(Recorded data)
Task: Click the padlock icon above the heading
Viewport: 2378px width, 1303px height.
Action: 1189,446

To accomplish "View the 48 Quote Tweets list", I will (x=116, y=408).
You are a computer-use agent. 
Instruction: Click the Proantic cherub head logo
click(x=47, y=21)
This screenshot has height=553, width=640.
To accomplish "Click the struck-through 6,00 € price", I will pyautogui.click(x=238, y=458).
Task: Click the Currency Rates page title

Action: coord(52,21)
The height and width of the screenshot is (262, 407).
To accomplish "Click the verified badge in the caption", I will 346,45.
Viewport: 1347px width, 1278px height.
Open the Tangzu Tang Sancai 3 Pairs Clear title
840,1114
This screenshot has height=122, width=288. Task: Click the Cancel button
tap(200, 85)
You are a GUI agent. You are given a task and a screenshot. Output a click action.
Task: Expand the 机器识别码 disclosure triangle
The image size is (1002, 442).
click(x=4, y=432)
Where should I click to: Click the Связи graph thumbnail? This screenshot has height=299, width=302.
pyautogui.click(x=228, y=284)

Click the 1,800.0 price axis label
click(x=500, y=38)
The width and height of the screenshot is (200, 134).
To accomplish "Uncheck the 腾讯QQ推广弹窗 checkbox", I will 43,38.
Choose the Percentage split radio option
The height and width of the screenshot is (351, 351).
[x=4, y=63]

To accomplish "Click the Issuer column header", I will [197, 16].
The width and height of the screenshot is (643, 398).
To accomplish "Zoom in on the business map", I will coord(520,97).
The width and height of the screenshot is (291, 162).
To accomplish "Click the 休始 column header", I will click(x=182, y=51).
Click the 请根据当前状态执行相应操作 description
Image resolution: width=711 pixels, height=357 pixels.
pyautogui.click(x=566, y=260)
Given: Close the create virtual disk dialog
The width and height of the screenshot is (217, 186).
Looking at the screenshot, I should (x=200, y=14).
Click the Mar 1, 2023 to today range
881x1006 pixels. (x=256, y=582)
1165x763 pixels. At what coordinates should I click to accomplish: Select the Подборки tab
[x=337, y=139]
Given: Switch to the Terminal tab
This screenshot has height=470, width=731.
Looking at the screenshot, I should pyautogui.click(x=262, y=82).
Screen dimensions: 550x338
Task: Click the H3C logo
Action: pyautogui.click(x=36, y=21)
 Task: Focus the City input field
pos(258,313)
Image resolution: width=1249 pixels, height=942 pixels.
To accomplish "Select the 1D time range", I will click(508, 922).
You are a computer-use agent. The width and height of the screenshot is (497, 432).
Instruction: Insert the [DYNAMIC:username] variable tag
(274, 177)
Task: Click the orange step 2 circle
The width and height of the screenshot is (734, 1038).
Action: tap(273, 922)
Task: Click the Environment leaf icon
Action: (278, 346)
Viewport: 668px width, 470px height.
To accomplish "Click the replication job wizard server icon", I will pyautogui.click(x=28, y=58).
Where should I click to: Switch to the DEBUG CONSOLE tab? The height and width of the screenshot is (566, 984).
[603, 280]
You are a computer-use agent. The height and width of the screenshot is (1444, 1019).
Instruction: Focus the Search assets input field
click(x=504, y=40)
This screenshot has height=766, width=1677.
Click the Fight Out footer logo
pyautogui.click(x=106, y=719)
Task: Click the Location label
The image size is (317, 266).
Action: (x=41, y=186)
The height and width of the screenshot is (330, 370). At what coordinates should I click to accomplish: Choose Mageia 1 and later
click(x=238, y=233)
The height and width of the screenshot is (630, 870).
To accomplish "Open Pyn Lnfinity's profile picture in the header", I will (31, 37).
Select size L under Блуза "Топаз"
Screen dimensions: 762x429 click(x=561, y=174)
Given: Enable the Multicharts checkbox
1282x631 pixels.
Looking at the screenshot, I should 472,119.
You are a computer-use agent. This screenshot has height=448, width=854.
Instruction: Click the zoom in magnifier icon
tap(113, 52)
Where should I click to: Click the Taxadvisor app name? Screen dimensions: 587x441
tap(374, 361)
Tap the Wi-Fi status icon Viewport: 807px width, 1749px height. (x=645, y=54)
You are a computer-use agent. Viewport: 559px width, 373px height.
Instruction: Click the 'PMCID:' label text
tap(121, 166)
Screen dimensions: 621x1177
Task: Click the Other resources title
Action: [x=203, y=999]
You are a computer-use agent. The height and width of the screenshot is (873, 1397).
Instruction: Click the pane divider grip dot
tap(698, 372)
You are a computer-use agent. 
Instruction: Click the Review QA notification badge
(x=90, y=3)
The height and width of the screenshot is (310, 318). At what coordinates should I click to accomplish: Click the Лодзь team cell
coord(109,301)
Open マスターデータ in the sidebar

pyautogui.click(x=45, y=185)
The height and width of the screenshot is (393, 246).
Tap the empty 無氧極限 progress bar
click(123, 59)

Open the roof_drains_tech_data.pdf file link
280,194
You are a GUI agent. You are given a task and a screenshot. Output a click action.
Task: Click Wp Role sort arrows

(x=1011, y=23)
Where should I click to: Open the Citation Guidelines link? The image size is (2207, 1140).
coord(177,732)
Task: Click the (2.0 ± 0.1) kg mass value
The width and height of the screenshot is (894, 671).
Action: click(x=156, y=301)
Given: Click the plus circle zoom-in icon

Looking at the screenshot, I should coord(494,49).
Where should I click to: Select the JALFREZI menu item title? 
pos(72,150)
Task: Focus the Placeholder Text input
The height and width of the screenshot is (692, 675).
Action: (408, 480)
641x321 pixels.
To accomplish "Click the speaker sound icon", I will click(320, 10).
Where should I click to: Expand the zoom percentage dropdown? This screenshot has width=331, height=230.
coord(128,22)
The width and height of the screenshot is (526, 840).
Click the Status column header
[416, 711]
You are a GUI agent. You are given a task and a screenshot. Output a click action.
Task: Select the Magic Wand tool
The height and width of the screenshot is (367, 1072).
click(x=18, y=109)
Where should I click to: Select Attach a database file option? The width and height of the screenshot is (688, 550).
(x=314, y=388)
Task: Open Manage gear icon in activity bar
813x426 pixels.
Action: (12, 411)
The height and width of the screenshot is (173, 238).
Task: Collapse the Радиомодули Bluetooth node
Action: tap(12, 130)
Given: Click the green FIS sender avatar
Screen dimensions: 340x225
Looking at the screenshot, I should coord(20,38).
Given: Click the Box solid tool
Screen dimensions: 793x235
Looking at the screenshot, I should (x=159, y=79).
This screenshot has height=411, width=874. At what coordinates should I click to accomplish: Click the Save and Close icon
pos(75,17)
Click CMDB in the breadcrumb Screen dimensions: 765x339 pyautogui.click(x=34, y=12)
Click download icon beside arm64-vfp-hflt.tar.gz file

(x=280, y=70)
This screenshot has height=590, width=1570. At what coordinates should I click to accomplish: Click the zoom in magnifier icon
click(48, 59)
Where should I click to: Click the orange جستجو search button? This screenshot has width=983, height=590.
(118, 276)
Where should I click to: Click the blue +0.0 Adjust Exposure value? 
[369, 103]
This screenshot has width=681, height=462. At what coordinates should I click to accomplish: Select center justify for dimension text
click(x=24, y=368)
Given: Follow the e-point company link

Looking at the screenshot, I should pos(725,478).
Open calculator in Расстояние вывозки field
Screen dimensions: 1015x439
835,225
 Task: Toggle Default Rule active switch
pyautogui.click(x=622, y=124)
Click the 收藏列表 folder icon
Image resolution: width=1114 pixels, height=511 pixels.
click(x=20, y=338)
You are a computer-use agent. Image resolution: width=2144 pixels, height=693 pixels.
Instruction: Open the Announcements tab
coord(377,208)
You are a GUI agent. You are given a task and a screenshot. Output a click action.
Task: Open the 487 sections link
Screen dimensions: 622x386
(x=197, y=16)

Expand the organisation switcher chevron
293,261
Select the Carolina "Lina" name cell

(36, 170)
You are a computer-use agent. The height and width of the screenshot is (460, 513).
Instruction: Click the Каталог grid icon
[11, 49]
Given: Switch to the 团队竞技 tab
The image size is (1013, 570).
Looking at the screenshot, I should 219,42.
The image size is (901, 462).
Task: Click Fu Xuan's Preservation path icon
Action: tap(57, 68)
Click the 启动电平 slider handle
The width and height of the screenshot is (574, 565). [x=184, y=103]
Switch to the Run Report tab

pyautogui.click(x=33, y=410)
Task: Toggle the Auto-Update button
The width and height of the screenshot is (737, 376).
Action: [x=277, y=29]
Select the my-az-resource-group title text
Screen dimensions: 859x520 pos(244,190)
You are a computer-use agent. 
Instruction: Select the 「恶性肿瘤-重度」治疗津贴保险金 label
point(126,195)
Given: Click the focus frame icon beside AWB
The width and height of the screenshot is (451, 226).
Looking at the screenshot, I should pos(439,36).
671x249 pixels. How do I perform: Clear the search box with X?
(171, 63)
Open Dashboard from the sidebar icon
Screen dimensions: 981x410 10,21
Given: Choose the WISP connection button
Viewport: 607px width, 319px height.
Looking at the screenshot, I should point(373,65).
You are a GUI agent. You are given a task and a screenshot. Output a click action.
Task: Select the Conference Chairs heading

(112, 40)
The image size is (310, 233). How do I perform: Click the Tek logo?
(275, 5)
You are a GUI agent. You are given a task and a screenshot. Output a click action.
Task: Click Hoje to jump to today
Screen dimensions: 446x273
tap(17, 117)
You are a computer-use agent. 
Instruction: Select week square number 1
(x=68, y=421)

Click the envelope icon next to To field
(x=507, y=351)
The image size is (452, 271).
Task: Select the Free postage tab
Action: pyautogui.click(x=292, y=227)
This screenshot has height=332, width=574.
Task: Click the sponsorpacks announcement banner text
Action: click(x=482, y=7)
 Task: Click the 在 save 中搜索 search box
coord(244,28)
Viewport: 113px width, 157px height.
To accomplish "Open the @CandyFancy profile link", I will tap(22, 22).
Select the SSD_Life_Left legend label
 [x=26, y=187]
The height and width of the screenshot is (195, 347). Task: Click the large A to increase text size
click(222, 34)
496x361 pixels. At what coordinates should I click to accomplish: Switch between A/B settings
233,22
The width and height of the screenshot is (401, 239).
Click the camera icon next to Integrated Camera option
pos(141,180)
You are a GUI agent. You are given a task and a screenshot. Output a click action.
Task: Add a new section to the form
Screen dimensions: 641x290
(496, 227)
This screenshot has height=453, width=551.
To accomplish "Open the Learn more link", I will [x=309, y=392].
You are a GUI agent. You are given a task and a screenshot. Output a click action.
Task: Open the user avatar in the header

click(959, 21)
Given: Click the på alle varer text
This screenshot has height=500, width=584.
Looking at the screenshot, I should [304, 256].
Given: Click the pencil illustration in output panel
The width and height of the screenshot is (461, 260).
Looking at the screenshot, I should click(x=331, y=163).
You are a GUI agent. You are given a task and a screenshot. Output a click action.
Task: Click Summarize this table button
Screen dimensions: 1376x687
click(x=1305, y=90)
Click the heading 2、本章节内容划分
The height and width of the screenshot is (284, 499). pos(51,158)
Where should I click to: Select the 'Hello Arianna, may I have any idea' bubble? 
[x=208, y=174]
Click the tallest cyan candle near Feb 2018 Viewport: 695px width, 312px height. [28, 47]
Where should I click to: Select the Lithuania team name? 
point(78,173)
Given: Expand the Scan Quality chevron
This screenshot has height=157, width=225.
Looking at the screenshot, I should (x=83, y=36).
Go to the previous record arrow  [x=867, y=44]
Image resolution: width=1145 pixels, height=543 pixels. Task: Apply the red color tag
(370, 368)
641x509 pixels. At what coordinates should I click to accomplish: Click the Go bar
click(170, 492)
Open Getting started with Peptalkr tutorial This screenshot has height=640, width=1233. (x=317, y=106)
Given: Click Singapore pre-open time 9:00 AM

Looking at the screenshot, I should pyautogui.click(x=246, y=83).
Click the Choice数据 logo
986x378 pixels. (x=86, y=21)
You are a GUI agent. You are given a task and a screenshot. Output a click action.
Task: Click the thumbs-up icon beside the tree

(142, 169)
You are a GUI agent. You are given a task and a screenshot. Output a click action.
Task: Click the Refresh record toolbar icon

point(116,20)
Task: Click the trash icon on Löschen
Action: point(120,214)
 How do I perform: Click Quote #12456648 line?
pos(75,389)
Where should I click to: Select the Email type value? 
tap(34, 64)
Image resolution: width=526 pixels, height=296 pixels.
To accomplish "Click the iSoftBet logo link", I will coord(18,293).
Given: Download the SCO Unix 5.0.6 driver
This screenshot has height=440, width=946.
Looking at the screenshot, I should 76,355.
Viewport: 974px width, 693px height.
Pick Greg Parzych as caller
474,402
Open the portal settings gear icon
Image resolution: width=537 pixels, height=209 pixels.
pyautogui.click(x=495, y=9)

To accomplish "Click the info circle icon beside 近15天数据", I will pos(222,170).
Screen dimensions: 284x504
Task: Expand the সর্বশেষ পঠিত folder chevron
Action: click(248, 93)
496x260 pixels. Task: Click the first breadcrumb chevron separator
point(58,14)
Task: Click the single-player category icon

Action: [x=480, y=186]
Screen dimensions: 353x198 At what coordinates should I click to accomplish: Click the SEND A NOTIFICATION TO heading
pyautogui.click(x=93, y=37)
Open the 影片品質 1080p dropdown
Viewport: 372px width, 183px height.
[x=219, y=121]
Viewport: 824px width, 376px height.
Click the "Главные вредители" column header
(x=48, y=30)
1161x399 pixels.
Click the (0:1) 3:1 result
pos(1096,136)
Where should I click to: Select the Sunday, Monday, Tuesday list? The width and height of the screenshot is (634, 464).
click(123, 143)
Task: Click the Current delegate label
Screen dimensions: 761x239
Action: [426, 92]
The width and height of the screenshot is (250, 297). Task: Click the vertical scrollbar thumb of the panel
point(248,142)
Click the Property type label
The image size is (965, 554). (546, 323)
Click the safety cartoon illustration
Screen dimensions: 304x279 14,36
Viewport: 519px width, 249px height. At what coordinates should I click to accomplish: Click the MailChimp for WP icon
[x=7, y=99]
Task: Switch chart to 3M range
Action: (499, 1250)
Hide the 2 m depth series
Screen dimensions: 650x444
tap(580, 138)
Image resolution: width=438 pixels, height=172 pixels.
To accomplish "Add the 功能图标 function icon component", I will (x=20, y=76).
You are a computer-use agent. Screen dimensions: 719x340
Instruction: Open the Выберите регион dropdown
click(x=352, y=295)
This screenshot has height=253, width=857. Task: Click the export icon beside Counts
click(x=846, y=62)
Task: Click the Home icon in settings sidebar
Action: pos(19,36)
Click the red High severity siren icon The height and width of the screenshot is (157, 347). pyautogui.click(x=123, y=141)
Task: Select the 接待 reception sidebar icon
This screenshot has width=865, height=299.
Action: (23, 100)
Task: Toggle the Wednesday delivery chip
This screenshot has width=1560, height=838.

What needs to be done
Retype, exactly and in full, the lines above from the one containing "Instruction: Click the Proantic" through the one containing "Viewport: 1347px width, 1278px height.".

Your response
Instruction: Click the Proantic cherub head logo
click(x=47, y=21)
This screenshot has height=553, width=640.
To accomplish "Click the struck-through 6,00 € price", I will pyautogui.click(x=238, y=458).
Task: Click the Currency Rates page title

Action: coord(52,21)
The height and width of the screenshot is (262, 407).
To accomplish "Click the verified badge in the caption", I will 346,45.
Viewport: 1347px width, 1278px height.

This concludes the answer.